Consider a doctor performing open heart surgery. Of course, the protocol for sanitation and safety checks are going to be far more rigorous than for administering a flu shot. But this makes sense because the risk is far, far greater with one than the other. If a doctor’s protocols for preparing for surgery were one-size-fits all and applied for administering a flu shot, I suspect the quality of care in the US would decline drastically while causing the cost to skyrocket! Or consider the permits and documentation required if you want to add a walkout entrance to your basement. Of course you will need engineering specs, signed permits, and so on because the risk is high. No one would think of requiring certification from a structural engineer and permits from your municipality to hang a picture frame on your wall because it would be absurd!
Likewise, common sense, pragmatism, and a sensible balance is a requirement for any software quality process; a one-size-fits-all approach creates a wall of effort for even minor tweaks that simply means that the small fixes that can make a big difference in the usability and functionality of the system aren’t made for fear of generating a ton of e-paperwork. The Broken Windows Theory, popularized by Steven D. Levitt and Stephen J. Dubner in Freakonomics, explains this phenomenon:
In an anonymous, urban environment, with few or no other people around, social norms and monitoring are not clearly known. Individuals thus look for signals within the environment as to the social norms in the setting and the risk of getting caught violating those norms; one of those signals is the area’s general appearance.
Under the broken windows theory, an ordered and clean environment – one which is maintained – sends the signal that the area is monitored and that criminal behavior will not be tolerated.
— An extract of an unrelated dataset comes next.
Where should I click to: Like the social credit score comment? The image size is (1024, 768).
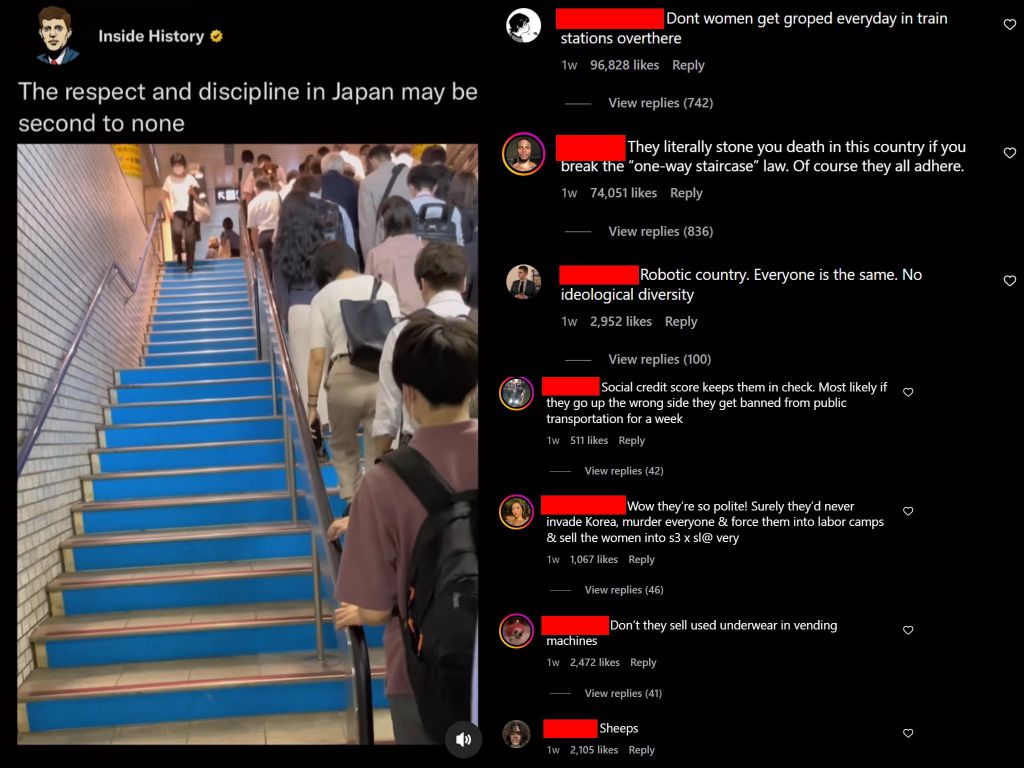pos(908,392)
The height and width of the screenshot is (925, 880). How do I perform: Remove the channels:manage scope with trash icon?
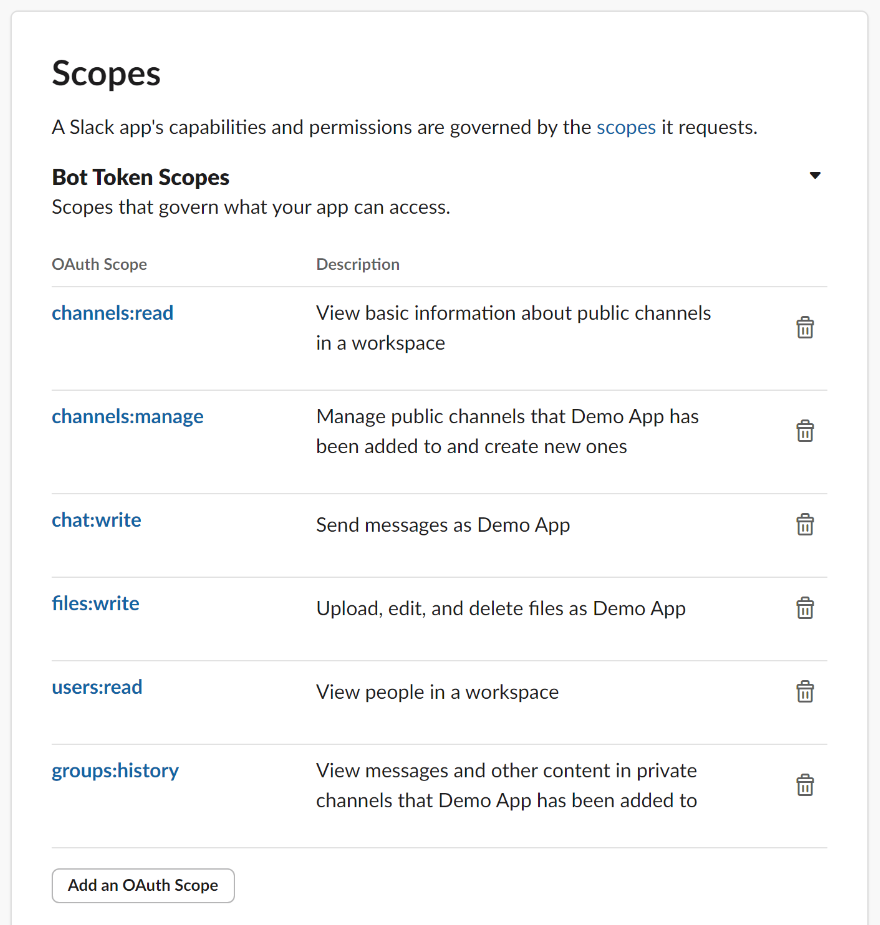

Conversely, a disordered environment – one which is not maintained (broken windows, graffiti, excessive litter) – sends the signal that the area is not monitored and that one can engage in criminal behavior with little risk of detection.
In the education realm, the broken windows theory is used to promote order in classrooms and school cultures. The belief is that students are signaled by disorder or rule-breaking and that they, in turn, imitate the disorder.
When change is made expensive, niggling things here and there in the code and UX that don’t get fixed simply accumulate over time and promotes discord and disorder. When the processes discourages innovation and excellence, a team ends up simply mired in mediocrity with no real quality to show for it. It’s great that there’s now a trail of paperwork long enough to circle the Earth for the changes that were made, but the real shame are the fixes, improvements, and ideas that weren’t implemented because of the cost in paperwork.
Again, this is not to say that no quality processes or change control should exist, but that their application must be proportional to the risk and pragmatic about the priorities of the project.
One way to solve this problem is via rigorous automation for it enables teams to condense the processes into robotic automatons that take minutes, not hours to execute. It enables teams to conceptualize, develop, and deliver more rapidly through continuous deployment.
Wired had a good article on how LinkedIn is able to build and release new features quickly:
LinkedIn is a Wall Street darling, its stock up more than threefold in two years on soaring revenue, spiking profits, and seven straight quarters beating bankers’ estimates. But LinkedIn’s success isn’t just about numbers: an impressive acceleration of LinkedIn’s product cycle and a corresponding revolution in how LinkedIn writes software is a huge component in the company’s winning streak.
Much of LinkedIn’s success can be traced to changes made by Kevin Scott, the senior vice president of engineering and longtime Google veteran lured to LinkedIn in Feb. 2011, just before the buttoned-down social network went public. It was Scott and his team of programmers who completely overhauled how LinkedIn develops and ships new updates to its website and apps, taking a system that required a full month to release new features and turning it into one that pushes out updates multiple times per day.
By creating the tools and process and training the team to operate under continuous deployment, LinkedIn was able to quickly bring concepts and ideas to life; it is because the cost of making changes and improvements to the software have become cheap that they can be made readily and without friction.
True software quality can never be achieved solely through heavy-handed processes (unless they are automated!); such processes are simply paper tigers that lead to the appearance of conformance but instead, create an impedance to creating better software.